My thoughts are changing the function to return only a DataFrame in future versions (> 0.13) and providing some deprecation warning in the meantime is better than trying to explain this in the docs.
I would be happy to provide the deprecation warning and document notes as a pull request.
Thanks.
Python 2.7.2 (v2.7.2:8527427914a2, Jun 11 2011, 15:22:34)
Type "copyright", "credits" or "license" for more information.
IPython 1.0.dev -- An enhanced Interactive Python.
? -> Introduction and overview of IPython's features.
%quickref -> Quick reference.
help -> Python's own help system.
object? -> Details about 'object', use 'object??' for extra details.
%guiref -> A brief reference about the graphical user interface.
In [1]: import pandas as pd
...: import numpy as np
...: pd.__version__
...:
Out[1]: '0.12.0-57-g7bf2a7d'
In [2]: df = pd.DataFrame({'col1': [3, 4, 5], 'col2': ['C', 'D', 'E'], 'col3': [1, 3, 9]})
In [3]: df
Out[3]:
col1 col2 col3
0 3 C 1
1 4 D 3
2 5 E 9
In [4]: # Case 1: (a) values is single string label (b) cols is unspecified
...: # (c) aggfunc is single lable/function (not a list)

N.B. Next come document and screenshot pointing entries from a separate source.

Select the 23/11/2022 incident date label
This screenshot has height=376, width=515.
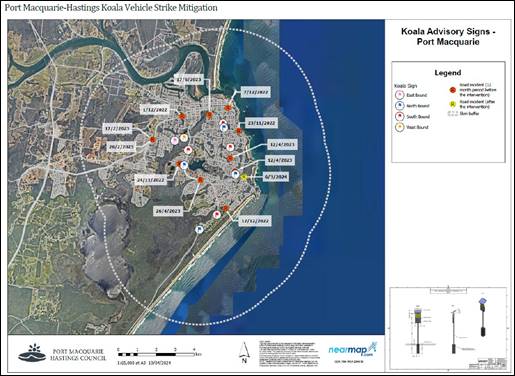coord(262,123)
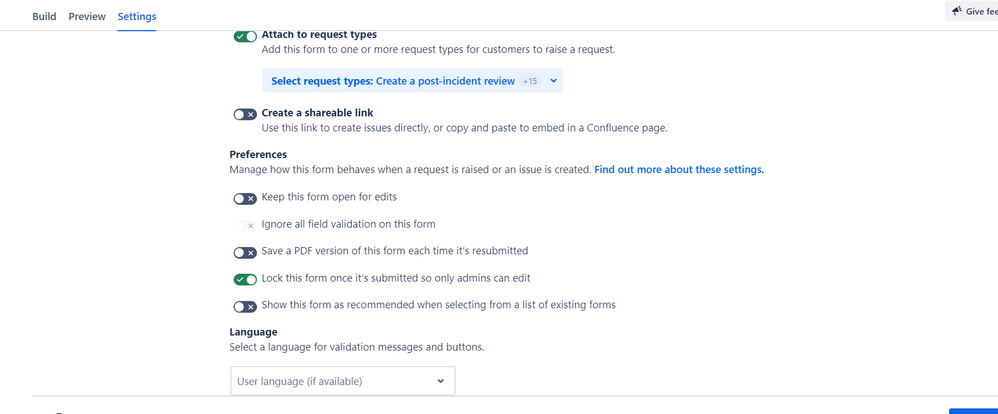
Task: Click the blue button at bottom right
Action: click(x=973, y=410)
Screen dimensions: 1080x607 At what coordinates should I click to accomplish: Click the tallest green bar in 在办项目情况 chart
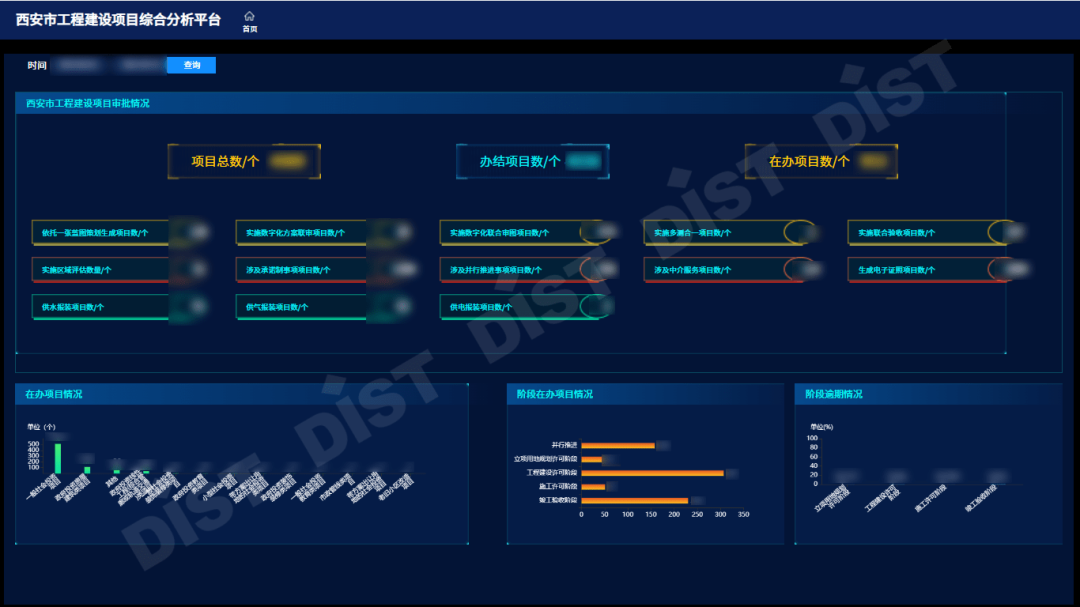[58, 458]
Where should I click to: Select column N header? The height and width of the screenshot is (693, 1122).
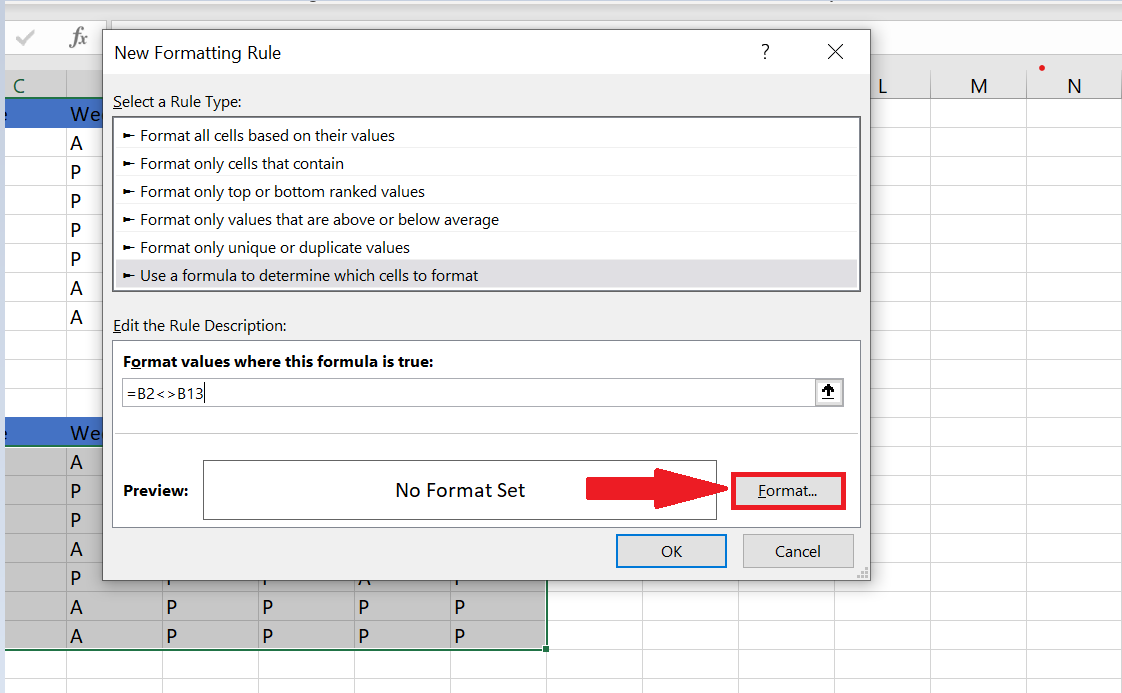[x=1074, y=86]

...: # Expect: Series type
...: pivoted_1 = df.pivot_table('col1', rows=['col3', 'col2'], aggfunc=np.sum)
...: print pivoted_1
...: print type(pivoted_1)
col3 col2
1 C 3
3 D 4
9 E 5
Name: col1, dtype: int64
<class 'pandas.core.series.Series'>
In [5]: # Case 2: (a) values is single string label (b) cols is single string label
...: # Expected: DataFrame
...: pivoted_2 = df.pivot_table('col1', rows='col3', cols='col2', aggfunc=np.sum)
...: print pivoted_2
...: print type(pivoted_2)
col2 C D E
col3
1 3 NaN NaN
3 NaN 4 NaN
9 NaN NaN 5
<class 'pandas.core.frame.DataFrame'>
In [6]: # Case 3: (a) values is single string label (b) cols is unspecified
...: # (c) aggfunc is a list
...: # Expect: DataFrame
...: pivoted_3 = df.pivot_table('col1', rows='col3', aggfunc=[np.sum])
...: print pivoted_3
...: print type(pivoted_3)
sum
col3
1 3
3 4
9 5
<class 'pandas.core.frame.DataFrame'>